TRENTON – It almost looked like someone intended to re-shoot the infamous 1967 Patterson-Gimlin footage outside the Statehouse this afternoon, but actually it was activist Edita Birnkrant dressed, not as Bigfoot, but as a bear.
“FoA is tired of Gov. Christie deceiving the people of New Jersey, who are mostly non-hunters,” said the campaign director of Friends of Animals. “Christie has blood on his hands for the thousands of black bears who have been shot on his orders, and he continues to lie to the public while failing to support education about simple strategies to co-exist in bear country.”

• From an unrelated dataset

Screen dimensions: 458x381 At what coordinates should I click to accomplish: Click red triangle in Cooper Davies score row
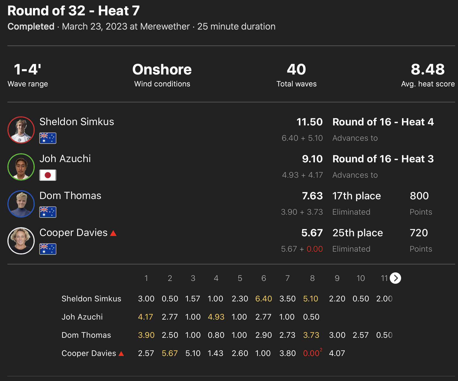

Birnkrant wheeled a bear-proof trash can stuffed with a Christie lookalike three days before the black bear hunting season begins in New Jersey and is scheduled to last for six days. In 2014, the state has issued 7,993 bear hunt permits, according to the NJ Division of Fish and Wildlife.
The New Jersey Sierra Club likewise weighed in on the hunt.
“The DEP has doubled down on their failed policy,” said Jeff Tittel. “They adopted another bear management plan that doesn’t manage bears but is just an excuse for an expanded hunt. They’re expanding the hunts that don’t work into new areas of New Jersey and allowing people to hunt more often and kill more bears. These changes are only going to increase bear incidents. Instead of more hunting, we need a real management plan, one that includes strong education and uses warning signs in the region, education materials at trail heads, enforcing not feeding bears, and garbage management.”
According to the Sierra Club, hunts in the Ramapo Forest for the past five years have failed to reduce a problem with aggressive bears. Earlier this year, Ramapo State Forest was closed for two weeks due to bear incidents. Four bears were killed due to the incidents and the park remained closed for a week afterwards.
“That shows that these hunts are not helping to reduce bear incidents,” the Sierra Club averred. “In fact, we’ve seen more encounters over the year with more hunts. This plan calls for even more hunting with an increase in dates and locations as well as allowing bow-hunting. Hunting is not working to reduce bear encounters; we need a real management plan.”